This week I had an appointment at the Movement Disorder Clinic at Baylor College of Medicine in Houston. I’m blessed that I live this close to Houston and am still able to drive there. I’m blessed that I have a job where my insurance will pay for a portion of this doctor’s visit and the pending diagnostic tests that I’m facing. And most of all, I’m blessed that my husband is supportive and encouraging. But today, I’m not feeling very blessed about having Parkinson’s Disease.
After being diagnosed with Early Onset PD for over 6 years my two neurologists disagree about my diagnosis of PD. One is dead-set on me having DBS. The other isn’t certain that I can continue with the meds I’ve been taking for the last few years. Since these two neurologists were at a stalemate, I was referred to Baylor. I’ve been pumped about this appointment. I just KNEW that I would have a dead certain diagnosis of Parkinson’s Disease and then I’d get new prescriptions for meds that would help me manage better.

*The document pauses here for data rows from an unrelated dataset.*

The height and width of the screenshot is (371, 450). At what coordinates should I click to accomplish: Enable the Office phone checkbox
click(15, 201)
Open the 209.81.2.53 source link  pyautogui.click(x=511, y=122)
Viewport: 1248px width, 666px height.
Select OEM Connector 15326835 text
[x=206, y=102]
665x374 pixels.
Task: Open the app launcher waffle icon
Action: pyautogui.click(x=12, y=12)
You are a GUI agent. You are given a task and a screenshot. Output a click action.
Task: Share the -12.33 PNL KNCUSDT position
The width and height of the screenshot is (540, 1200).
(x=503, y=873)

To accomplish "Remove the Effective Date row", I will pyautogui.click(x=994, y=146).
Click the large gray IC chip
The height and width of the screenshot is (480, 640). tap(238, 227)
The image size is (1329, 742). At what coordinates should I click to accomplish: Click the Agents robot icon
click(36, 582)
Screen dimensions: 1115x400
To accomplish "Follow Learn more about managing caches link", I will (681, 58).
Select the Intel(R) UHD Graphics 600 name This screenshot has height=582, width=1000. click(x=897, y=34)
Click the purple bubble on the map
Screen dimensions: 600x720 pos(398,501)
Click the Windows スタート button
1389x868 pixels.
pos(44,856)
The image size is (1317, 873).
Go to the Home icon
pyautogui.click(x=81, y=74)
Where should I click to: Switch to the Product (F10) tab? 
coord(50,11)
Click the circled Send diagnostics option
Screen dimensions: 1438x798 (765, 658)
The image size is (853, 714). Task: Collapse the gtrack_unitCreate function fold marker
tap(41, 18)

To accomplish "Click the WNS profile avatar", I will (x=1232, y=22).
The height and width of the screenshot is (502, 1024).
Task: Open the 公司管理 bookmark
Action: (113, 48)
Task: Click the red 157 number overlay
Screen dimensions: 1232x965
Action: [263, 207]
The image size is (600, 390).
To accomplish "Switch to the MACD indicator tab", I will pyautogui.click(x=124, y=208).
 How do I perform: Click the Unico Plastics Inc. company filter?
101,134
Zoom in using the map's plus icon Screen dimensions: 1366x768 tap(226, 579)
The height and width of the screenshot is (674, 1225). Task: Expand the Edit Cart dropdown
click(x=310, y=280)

Well, surprise. I have to go off of all of my meds. I have to start a new carbidopa routine and then go back in six weeks to be re-evaluated. It seems that my meds may mask some of my symptoms and the guru neurologist wants to observe me when I”m not on anything that will cloud the true representation of PD, or Essential Tremor, or Parkinsonism.
So, for six weeks I will have worse imbalance, extreme jerking legs, tremors that I haven’t had in years, and more depression. For six weeks I have to be extremely aware of dropping my chin when I swallow, walking with my cane, operating my computer mouse with both hands (and maybe my face), and trying to sleep at night.
My family thinks I can do this. My family and friends believe I can endure the stress of being off of my dopamine agonists, anti-depressants, ADHD meds, sleep meds and carbodopa/levadopa for six weeks. I don’t know. I don’t know if I can do this for six weeks…. I don’t know if I can live like this.
You’ve read my angst over my struggles with drug companies, the withdrawal of the Neupro patch from the U.S. market, my frustration with being unable to write, walk or sleep. You know, like I know, that there aren’t any easy days when the body jerks, the drooling doesn’t stop, drinking liquids makes you choke and you pee on yourself. You know, like I know, that this insidious disease not only has no cure, there’s no conclusive diagnostic clinical test to verify that we have Parkinson’s Disease. You know, like I know, that we take this journey day by day. But tonight, I’m just not sure I can do this.
With a dopamine agonist and other drugs I thought I could at least face tomorrow. But without these, I’m just not sure. And tonight, I’m just not sure how much longer I can do this. Tonight I’m just not sure it’s worth trying to do this. So, what happens when I just don’t know?